Background Ipilimumab is a fully human antibody that blocks CTLA-4 and has proven to extend overall survival in patients with unresectable stage III or stage IV melanoma. There is a need for well-documented pharmacodynamic markers together with potential predictive biomarkers that may allow for pretreatment selection of patients and screening for IRAE. Most of the recently published immune monitoring studies focus mainly on the effect that ipilimumab has on T cell populations. An in-depth immune monitoring study was conducted in advanced melanoma patients undergoing treatment with ipilimumab. The main focus of this work was to analyze the effect of ipilimumab treatment on peripheral blood MDSC populations as well as T cells. Materials and methods Six patients with advanced stage melanoma received ipilimumab treatment at 3 or 10 mg/kg doses as part of double blind randomized trial CA184-169. Twenty-four additional patients received 3 mg/kg doses. Blood samples were collected before treatment (baseline) and at the time of the second and fourth ipilimumab doses. Peripheral blood mononuclear cells were isolated by density gradient centrifugation and stained for flow cytometric analysis within two hours of sample collection. Results In the thirty patients included, median OS was 38 weeks from the start of treatment. Adverse events were observed in 12 patients (40%), including seven grade III-IV (23%).

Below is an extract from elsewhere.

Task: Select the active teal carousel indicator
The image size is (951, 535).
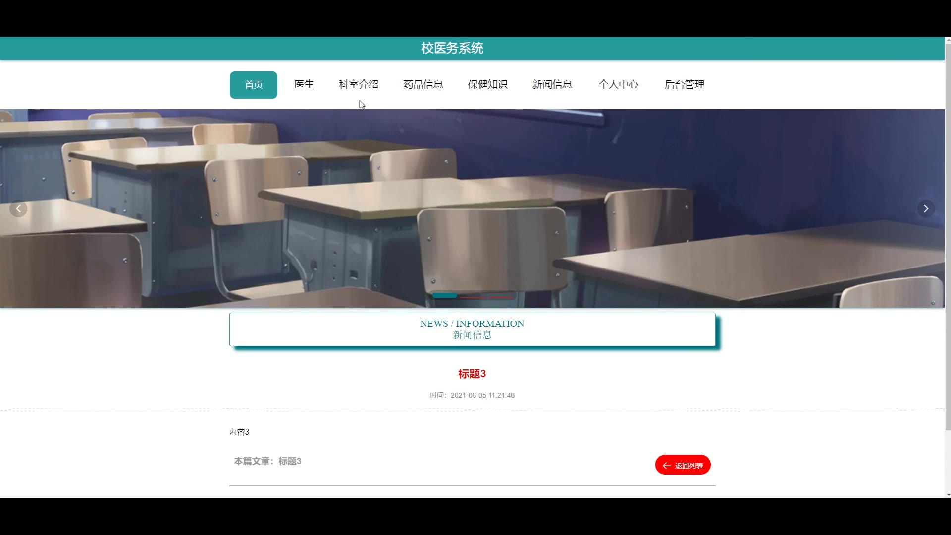Action: coord(445,296)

Patients were classified according to their response as PD (progressive disease, 57%), SD (stable disease, 23%) and PR (partial response, 20%). ICOS + CD4 + T cell frequency was significantly increased after Ipilimumab treatment, suggesting an increase in the activation of this cellular population. The endpoint mean frequency of Tregs was significantly lower than the baseline. In addition to this, changes in the suppressive myeloid compartment were also observed, with significant reductions in the frequency of granulocytic MDSCs. The suppressive potential of both granulocytic and monocytic MDSCs was also diminished, as the frequencies of Arg1 + and iNOS + cells were reduced after treatment. Further analysis showed that the populations of granulocytic MDSCs and CD4 + ICOS + T cell populations presented a statistically significant correlation.